* TASK DESCRIPTION *
Rewrite the items starting at the first one and ending at the line that contains "coord(393,215)", replacing "GUI agent" with "desktop agent" and changing nothing else.

* PROVIDED ENTRIES *
□ □ □ □
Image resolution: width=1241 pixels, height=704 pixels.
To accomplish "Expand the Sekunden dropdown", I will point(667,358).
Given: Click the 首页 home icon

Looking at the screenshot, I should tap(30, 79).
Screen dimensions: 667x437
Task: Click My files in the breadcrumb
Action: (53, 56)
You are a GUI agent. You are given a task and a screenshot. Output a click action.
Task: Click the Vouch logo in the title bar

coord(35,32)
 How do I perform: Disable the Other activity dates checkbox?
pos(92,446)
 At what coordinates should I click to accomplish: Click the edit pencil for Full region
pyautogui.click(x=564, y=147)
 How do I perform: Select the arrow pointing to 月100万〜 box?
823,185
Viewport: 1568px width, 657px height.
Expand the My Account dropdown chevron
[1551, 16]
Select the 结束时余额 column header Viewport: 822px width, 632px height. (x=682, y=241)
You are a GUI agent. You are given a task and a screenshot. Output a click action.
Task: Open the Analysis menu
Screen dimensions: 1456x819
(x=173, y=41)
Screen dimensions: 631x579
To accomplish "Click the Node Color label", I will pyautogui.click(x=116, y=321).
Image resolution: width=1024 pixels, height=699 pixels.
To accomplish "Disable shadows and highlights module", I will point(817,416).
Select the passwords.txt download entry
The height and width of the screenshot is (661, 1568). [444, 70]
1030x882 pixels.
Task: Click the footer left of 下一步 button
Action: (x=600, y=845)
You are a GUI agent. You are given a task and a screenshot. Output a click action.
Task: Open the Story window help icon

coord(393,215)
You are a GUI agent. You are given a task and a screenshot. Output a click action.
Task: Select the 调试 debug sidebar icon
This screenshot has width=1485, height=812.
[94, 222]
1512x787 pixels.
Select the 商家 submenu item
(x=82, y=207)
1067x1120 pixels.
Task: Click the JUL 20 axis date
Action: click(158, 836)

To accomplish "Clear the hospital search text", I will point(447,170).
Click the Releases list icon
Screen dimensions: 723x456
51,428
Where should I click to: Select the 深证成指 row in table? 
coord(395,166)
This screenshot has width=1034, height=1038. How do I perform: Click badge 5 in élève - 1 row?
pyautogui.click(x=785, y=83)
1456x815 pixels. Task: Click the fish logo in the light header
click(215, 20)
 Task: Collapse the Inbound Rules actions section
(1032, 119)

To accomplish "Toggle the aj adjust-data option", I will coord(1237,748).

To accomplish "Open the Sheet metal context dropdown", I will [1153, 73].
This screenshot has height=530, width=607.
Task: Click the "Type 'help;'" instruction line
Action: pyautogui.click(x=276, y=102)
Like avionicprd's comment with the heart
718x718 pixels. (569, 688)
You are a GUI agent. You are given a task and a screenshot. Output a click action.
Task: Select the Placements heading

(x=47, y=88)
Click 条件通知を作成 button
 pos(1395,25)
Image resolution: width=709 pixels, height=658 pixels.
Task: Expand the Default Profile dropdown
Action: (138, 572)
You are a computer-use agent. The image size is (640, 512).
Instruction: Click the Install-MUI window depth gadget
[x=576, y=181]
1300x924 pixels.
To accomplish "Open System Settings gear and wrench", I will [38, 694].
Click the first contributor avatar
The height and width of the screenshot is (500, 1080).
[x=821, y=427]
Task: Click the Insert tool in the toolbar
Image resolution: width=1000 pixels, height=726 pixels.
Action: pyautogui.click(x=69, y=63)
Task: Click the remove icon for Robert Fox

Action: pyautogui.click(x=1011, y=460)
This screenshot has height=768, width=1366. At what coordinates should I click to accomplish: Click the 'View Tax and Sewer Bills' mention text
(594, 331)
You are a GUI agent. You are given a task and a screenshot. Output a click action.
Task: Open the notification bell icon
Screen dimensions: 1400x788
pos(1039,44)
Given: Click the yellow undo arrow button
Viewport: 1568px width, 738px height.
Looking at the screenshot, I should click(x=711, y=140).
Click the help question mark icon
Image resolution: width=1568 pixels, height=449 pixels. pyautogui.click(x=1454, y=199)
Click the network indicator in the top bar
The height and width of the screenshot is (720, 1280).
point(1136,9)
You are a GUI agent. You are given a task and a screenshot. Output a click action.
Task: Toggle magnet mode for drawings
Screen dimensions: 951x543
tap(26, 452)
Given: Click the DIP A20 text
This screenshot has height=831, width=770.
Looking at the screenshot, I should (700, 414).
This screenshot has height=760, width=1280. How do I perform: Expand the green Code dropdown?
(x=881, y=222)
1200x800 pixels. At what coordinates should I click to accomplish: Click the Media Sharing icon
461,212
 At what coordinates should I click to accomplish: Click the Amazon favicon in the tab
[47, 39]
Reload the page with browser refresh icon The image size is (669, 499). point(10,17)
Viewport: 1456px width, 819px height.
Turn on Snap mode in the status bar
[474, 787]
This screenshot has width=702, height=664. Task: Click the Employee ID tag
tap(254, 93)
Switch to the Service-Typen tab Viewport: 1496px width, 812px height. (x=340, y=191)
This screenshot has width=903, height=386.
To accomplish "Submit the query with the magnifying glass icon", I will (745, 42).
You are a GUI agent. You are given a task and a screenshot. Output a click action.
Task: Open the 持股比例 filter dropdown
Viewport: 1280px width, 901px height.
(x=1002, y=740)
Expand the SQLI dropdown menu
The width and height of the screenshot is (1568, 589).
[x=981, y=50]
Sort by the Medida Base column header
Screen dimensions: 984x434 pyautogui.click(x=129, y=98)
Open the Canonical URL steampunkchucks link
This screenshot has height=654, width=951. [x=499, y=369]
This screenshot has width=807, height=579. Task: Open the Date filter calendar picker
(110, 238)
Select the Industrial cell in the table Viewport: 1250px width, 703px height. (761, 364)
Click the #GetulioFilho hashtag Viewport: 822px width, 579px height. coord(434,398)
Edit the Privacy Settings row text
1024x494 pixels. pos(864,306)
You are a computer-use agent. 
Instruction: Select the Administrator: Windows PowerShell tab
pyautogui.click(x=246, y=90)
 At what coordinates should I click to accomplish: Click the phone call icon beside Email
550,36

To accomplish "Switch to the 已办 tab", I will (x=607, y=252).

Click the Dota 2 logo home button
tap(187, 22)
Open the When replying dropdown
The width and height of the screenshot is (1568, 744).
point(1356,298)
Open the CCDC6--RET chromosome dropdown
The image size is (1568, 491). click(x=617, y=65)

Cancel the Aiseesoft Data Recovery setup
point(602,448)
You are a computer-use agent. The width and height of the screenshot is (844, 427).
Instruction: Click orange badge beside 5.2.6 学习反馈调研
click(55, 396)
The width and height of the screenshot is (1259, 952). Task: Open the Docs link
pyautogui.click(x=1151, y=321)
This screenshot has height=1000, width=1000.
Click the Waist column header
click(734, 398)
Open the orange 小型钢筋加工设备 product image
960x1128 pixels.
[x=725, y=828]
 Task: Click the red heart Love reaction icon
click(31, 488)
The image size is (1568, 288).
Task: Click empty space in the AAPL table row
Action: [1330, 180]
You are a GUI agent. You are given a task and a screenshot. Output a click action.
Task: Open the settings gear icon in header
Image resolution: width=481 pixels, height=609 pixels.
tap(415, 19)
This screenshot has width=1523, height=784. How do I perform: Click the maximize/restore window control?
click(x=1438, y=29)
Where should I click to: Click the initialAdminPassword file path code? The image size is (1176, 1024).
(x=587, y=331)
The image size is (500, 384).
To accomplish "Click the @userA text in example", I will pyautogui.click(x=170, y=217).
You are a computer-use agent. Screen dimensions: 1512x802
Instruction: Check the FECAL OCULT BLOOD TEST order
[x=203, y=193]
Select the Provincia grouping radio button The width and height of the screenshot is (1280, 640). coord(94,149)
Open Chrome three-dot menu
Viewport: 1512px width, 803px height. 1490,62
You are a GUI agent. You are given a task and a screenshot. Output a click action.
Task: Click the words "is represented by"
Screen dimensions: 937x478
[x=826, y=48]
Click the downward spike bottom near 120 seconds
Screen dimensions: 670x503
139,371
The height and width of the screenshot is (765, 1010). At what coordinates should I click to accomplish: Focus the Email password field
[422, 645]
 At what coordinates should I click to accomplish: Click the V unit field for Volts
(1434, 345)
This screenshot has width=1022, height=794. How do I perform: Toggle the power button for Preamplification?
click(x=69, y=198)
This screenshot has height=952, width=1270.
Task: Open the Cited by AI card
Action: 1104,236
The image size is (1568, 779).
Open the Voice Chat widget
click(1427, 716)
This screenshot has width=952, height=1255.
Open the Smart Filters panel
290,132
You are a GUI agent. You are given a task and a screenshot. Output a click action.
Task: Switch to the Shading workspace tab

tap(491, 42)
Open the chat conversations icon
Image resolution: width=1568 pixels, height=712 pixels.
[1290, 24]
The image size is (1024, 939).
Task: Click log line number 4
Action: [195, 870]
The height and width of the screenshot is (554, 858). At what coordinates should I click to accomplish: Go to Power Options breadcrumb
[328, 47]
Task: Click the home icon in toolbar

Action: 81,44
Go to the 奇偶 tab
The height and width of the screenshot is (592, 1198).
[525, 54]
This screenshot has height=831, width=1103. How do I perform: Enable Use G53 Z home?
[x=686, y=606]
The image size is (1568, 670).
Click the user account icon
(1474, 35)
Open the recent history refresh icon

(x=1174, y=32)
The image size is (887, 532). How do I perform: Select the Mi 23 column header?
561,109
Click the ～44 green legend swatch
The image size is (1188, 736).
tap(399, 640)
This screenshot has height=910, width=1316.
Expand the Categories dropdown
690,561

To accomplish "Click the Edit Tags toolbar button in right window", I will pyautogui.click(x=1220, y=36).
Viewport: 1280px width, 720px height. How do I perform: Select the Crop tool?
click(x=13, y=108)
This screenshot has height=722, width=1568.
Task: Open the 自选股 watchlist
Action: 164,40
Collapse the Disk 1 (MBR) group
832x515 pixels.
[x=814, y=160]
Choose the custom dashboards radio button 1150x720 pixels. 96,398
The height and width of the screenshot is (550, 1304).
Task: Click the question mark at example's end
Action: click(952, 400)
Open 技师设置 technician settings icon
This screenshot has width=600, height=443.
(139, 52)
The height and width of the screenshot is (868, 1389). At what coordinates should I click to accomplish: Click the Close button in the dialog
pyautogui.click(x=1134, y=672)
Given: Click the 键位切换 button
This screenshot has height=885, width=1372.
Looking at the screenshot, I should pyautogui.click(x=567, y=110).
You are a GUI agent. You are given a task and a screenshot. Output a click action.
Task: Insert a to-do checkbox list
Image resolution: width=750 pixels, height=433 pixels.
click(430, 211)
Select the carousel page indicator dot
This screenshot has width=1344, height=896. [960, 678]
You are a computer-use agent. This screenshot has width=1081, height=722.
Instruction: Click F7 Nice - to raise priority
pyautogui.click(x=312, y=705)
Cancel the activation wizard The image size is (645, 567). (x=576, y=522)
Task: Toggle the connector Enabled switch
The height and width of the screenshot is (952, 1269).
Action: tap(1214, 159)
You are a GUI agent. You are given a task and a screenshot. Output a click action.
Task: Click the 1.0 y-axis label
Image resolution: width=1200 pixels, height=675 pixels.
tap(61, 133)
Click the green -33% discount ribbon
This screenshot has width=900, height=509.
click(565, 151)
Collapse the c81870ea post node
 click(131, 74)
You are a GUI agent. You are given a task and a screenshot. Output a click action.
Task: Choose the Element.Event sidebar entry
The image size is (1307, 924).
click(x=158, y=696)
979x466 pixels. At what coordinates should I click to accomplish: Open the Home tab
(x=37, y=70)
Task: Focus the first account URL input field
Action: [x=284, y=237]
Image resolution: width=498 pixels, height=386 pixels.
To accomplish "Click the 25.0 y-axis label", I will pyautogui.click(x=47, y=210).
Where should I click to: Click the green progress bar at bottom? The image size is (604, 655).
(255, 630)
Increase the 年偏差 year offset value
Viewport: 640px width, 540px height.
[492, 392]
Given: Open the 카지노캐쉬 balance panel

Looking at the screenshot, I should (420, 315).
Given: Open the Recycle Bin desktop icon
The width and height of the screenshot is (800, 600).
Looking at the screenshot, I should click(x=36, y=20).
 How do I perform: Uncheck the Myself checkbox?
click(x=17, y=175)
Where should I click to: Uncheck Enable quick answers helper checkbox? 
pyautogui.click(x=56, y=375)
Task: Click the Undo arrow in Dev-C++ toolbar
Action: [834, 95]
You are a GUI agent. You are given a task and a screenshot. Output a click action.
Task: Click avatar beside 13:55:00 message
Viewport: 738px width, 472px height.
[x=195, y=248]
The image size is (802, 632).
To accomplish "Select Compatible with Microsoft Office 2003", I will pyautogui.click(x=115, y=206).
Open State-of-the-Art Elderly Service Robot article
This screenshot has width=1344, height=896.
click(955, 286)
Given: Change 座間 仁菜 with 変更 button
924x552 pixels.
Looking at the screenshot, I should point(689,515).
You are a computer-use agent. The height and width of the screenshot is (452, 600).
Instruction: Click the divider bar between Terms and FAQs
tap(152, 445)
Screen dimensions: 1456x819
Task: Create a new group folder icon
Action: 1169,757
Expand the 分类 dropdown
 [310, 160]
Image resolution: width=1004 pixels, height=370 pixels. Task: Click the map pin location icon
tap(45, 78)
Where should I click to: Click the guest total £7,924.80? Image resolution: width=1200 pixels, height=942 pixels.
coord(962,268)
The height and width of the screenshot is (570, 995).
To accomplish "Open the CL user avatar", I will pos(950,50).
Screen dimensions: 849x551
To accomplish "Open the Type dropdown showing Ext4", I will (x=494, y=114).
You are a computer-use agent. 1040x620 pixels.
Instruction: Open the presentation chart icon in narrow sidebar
□ □ □ □
* TASK RESULT *
Image resolution: width=1241 pixels, height=704 pixels.
To accomplish "Expand the Sekunden dropdown", I will point(667,358).
Given: Click the 首页 home icon

Looking at the screenshot, I should tap(30, 79).
Screen dimensions: 667x437
Task: Click My files in the breadcrumb
Action: (53, 56)
You are a desktop agent. You are given a task and a screenshot. Output a click action.
Task: Click the Vouch logo in the title bar

coord(35,32)
 How do I perform: Disable the Other activity dates checkbox?
pos(92,446)
 At what coordinates should I click to accomplish: Click the edit pencil for Full region
pyautogui.click(x=564, y=147)
 How do I perform: Select the arrow pointing to 月100万〜 box?
823,185
Viewport: 1568px width, 657px height.
Expand the My Account dropdown chevron
[1551, 16]
Select the 结束时余额 column header Viewport: 822px width, 632px height. (x=682, y=241)
You are a desktop agent. You are given a task and a screenshot. Output a click action.
Task: Open the Analysis menu
Screen dimensions: 1456x819
(x=173, y=41)
Screen dimensions: 631x579
To accomplish "Click the Node Color label", I will pyautogui.click(x=116, y=321).
Image resolution: width=1024 pixels, height=699 pixels.
To accomplish "Disable shadows and highlights module", I will point(817,416).
Select the passwords.txt download entry
The height and width of the screenshot is (661, 1568). [444, 70]
1030x882 pixels.
Task: Click the footer left of 下一步 button
Action: (x=600, y=845)
You are a desktop agent. You are given a task and a screenshot. Output a click action.
Task: Open the Story window help icon

coord(393,215)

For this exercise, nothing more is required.